### Task to complete:
Please output the entries between the line containing "638x442 pixels." and the line containing "point(261,887)", inclusive, reproducing each one verbatim.

### Supplied information:
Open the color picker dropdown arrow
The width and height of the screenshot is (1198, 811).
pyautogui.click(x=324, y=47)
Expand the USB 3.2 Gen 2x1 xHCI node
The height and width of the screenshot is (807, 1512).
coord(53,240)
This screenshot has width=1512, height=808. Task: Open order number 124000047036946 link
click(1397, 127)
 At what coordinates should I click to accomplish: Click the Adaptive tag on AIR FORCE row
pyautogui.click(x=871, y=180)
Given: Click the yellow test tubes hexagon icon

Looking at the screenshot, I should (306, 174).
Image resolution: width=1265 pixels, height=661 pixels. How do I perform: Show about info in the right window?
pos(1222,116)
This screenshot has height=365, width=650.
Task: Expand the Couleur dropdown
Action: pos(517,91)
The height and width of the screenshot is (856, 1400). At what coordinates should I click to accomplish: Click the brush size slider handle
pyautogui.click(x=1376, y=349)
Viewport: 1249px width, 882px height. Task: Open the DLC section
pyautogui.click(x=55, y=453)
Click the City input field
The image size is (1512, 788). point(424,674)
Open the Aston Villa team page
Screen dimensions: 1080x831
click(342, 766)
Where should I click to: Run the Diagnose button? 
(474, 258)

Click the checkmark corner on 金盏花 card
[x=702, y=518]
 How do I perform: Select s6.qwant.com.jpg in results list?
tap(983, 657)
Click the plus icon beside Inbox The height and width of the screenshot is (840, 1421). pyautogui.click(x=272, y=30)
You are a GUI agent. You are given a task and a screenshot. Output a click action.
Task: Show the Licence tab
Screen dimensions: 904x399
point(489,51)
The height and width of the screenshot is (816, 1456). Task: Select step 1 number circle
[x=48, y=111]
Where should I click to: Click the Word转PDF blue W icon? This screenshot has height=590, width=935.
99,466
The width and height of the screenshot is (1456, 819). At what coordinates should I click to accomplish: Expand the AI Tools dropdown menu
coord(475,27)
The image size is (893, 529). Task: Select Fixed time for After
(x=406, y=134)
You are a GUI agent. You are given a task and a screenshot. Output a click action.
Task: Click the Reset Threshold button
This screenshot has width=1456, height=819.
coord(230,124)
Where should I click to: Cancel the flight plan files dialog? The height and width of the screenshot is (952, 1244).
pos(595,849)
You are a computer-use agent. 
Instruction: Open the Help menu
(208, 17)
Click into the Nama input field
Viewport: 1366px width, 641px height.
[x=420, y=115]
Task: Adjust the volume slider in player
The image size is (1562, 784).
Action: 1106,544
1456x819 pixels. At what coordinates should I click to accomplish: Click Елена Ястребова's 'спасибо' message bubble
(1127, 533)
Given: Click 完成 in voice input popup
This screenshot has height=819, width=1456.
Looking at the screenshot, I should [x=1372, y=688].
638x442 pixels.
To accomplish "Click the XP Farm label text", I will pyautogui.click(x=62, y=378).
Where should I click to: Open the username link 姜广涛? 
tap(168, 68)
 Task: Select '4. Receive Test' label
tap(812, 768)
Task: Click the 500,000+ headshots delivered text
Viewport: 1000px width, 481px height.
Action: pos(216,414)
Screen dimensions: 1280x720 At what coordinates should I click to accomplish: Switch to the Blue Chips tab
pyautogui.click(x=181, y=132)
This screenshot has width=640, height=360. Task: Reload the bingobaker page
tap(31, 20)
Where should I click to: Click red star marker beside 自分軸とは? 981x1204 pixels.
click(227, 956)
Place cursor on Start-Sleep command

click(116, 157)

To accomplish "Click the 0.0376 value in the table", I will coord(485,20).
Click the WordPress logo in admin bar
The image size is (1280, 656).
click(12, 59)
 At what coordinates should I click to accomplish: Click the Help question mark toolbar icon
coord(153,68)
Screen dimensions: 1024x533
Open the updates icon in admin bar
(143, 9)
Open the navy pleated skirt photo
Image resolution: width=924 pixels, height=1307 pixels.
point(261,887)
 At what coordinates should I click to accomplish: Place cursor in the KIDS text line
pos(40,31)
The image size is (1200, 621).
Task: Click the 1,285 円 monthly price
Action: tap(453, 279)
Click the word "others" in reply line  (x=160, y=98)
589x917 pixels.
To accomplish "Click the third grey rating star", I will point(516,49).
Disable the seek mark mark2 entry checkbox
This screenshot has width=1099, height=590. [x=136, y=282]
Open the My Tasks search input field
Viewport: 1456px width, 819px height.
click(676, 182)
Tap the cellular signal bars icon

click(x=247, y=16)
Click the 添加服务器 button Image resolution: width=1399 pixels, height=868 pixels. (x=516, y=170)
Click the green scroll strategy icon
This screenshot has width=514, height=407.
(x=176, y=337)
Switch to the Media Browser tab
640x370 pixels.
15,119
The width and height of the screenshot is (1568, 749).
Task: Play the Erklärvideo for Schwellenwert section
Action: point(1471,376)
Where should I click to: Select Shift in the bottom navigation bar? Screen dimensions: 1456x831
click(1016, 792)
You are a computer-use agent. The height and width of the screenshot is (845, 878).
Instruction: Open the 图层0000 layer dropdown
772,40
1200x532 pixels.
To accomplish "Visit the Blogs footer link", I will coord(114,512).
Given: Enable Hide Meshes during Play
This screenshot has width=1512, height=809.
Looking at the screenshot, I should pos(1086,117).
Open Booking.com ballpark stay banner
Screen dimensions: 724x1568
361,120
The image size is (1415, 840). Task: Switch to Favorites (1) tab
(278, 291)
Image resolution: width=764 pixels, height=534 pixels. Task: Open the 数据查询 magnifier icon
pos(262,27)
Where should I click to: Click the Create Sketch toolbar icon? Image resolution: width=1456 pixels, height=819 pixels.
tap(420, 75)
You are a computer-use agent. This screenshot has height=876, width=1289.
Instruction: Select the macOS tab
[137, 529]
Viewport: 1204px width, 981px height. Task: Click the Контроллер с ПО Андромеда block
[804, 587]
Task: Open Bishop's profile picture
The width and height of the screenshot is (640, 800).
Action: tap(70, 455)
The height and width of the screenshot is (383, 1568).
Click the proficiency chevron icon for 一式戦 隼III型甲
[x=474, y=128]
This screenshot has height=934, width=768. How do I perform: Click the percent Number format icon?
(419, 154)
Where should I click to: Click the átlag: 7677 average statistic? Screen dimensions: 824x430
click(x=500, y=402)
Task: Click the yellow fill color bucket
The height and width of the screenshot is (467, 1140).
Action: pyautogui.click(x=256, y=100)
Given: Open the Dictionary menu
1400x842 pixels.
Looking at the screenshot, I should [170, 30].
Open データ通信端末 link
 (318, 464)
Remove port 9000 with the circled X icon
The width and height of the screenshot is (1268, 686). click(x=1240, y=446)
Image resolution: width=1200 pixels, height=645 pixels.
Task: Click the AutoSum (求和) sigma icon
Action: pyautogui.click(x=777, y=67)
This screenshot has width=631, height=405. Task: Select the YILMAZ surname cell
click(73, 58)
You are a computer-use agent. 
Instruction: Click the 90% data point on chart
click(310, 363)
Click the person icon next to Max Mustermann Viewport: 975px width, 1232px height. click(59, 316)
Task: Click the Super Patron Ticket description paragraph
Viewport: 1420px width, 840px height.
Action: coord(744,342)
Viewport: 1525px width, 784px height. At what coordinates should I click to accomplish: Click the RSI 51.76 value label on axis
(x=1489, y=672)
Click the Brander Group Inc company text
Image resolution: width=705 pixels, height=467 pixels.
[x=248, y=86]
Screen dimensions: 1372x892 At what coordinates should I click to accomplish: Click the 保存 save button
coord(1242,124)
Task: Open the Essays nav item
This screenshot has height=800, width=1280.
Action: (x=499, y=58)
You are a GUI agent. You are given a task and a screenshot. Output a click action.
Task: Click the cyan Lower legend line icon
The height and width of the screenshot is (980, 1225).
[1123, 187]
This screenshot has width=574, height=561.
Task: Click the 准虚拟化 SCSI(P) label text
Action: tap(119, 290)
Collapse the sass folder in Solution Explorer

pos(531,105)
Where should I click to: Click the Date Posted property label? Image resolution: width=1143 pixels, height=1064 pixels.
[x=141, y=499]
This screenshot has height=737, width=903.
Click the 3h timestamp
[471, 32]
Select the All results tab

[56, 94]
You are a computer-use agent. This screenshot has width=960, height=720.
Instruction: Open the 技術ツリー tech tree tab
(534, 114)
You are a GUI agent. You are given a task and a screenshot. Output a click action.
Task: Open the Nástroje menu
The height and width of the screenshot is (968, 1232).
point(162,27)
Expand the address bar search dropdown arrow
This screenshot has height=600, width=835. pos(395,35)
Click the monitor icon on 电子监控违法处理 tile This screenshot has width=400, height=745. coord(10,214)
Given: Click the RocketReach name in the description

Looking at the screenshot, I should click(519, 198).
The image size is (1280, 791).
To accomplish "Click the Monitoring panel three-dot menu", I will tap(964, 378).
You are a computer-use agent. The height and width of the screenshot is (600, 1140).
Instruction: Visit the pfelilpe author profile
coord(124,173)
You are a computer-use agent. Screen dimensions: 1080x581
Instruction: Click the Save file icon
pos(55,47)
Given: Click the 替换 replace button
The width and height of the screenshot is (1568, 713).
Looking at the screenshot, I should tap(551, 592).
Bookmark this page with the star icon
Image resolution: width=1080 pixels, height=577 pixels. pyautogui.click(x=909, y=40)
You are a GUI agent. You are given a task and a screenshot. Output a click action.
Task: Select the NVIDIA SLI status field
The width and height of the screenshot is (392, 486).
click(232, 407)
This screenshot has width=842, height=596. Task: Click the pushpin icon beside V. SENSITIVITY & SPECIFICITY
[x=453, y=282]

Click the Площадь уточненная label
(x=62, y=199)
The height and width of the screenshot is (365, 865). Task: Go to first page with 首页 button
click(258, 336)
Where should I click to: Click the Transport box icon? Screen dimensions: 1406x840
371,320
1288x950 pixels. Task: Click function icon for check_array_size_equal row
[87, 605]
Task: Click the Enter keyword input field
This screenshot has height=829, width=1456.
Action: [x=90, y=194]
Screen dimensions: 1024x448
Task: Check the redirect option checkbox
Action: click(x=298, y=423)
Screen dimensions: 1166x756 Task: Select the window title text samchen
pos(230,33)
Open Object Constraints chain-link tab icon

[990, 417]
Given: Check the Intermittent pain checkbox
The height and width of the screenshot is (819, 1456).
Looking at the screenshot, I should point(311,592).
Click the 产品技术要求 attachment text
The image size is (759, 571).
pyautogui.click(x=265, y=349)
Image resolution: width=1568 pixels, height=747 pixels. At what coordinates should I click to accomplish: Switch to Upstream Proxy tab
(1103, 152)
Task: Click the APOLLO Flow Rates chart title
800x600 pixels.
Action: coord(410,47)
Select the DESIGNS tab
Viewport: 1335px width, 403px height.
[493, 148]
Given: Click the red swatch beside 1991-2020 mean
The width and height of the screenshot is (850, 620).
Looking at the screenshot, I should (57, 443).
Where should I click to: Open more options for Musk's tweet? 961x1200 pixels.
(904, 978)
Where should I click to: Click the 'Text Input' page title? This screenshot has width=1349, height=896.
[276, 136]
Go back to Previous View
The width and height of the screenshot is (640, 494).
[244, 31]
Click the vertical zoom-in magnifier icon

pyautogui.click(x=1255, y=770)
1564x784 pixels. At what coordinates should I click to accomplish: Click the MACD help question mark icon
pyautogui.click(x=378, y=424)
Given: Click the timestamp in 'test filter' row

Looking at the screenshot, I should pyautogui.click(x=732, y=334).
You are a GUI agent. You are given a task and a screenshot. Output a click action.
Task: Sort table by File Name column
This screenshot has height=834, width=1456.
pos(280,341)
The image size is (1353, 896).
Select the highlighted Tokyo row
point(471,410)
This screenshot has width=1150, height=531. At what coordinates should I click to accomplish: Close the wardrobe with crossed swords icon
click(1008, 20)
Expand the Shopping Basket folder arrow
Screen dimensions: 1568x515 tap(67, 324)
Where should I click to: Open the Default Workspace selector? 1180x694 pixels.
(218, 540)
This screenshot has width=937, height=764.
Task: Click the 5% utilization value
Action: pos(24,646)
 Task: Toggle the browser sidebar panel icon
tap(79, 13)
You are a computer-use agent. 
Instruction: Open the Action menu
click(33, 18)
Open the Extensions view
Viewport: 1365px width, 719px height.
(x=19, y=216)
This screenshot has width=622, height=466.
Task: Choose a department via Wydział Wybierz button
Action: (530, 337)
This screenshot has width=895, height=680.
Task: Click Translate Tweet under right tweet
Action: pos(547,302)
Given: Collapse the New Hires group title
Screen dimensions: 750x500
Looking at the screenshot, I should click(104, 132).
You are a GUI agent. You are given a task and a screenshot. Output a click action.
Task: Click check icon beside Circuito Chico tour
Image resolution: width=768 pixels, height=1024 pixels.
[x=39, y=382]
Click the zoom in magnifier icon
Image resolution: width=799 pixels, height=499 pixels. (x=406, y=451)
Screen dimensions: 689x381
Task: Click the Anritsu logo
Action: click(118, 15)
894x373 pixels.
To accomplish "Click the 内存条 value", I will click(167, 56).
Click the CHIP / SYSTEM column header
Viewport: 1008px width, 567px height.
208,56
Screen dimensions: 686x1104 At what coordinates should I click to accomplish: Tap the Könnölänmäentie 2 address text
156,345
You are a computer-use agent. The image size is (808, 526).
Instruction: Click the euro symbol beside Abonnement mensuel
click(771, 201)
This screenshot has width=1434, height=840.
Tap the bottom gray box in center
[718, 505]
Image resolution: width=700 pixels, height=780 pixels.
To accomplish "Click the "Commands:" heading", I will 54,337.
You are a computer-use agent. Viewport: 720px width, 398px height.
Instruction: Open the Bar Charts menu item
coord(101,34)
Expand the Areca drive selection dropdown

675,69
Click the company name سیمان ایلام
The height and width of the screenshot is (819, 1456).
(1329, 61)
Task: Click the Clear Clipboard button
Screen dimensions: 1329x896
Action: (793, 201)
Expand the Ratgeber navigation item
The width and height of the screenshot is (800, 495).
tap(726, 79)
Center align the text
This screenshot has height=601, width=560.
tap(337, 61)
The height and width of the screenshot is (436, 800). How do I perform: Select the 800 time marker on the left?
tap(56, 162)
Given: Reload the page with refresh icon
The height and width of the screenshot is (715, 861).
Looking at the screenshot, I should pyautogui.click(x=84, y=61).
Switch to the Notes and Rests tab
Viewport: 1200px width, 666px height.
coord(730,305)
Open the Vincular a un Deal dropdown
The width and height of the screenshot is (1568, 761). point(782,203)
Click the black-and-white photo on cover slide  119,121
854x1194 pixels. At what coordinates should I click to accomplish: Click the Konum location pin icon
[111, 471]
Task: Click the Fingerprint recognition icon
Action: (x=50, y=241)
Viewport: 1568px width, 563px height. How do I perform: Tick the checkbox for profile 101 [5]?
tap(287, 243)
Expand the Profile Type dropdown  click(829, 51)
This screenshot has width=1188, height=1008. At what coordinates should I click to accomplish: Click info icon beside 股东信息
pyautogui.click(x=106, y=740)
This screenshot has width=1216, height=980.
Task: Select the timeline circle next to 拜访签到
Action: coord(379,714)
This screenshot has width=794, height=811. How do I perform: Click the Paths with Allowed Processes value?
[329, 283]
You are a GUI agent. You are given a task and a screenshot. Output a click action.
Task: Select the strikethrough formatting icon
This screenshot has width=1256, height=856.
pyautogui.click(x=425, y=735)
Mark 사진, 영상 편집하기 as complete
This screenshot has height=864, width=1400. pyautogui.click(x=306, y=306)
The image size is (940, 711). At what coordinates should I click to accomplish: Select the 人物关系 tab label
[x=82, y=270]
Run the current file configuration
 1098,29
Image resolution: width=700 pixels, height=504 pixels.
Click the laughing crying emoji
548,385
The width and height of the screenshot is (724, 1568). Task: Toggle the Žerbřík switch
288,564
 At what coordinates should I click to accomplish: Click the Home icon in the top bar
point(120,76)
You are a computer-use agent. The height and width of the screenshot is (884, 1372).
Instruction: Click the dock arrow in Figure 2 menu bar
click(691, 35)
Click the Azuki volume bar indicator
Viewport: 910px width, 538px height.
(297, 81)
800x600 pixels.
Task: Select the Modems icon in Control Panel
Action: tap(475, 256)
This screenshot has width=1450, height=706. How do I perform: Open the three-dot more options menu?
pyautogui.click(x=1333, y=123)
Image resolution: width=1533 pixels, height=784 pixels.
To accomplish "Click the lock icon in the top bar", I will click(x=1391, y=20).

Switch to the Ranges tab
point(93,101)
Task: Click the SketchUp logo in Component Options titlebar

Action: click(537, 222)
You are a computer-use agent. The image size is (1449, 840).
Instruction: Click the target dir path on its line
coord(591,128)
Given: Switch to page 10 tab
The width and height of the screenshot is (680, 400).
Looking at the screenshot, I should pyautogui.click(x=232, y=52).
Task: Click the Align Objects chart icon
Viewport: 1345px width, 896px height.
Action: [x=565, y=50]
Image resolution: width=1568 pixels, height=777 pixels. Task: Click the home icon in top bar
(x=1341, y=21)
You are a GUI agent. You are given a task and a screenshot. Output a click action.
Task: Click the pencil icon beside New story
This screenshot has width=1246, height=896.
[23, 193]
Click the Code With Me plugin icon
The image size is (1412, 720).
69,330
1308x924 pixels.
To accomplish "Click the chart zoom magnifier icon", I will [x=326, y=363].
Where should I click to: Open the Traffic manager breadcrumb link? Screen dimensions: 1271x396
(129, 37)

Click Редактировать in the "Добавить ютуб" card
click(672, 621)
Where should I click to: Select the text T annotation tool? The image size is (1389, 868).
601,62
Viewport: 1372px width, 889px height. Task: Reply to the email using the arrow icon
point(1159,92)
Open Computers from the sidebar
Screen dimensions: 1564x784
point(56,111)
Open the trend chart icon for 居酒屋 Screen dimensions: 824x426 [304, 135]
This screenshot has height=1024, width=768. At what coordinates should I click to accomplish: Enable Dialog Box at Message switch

### Task solution:
638x442 pixels.
To accomplish "Click the XP Farm label text", I will pyautogui.click(x=62, y=378).
Where should I click to: Open the username link 姜广涛? 
tap(168, 68)
 Task: Select '4. Receive Test' label
tap(812, 768)
Task: Click the 500,000+ headshots delivered text
Viewport: 1000px width, 481px height.
Action: pos(216,414)
Screen dimensions: 1280x720 At what coordinates should I click to accomplish: Switch to the Blue Chips tab
pyautogui.click(x=181, y=132)
This screenshot has width=640, height=360. Task: Reload the bingobaker page
tap(31, 20)
Where should I click to: Click red star marker beside 自分軸とは? 981x1204 pixels.
click(227, 956)
Place cursor on Start-Sleep command

click(116, 157)

To accomplish "Click the 0.0376 value in the table", I will coord(485,20).
Click the WordPress logo in admin bar
The image size is (1280, 656).
click(12, 59)
 At what coordinates should I click to accomplish: Click the Help question mark toolbar icon
coord(153,68)
Screen dimensions: 1024x533
Open the updates icon in admin bar
(143, 9)
Open the navy pleated skirt photo
Image resolution: width=924 pixels, height=1307 pixels.
point(261,887)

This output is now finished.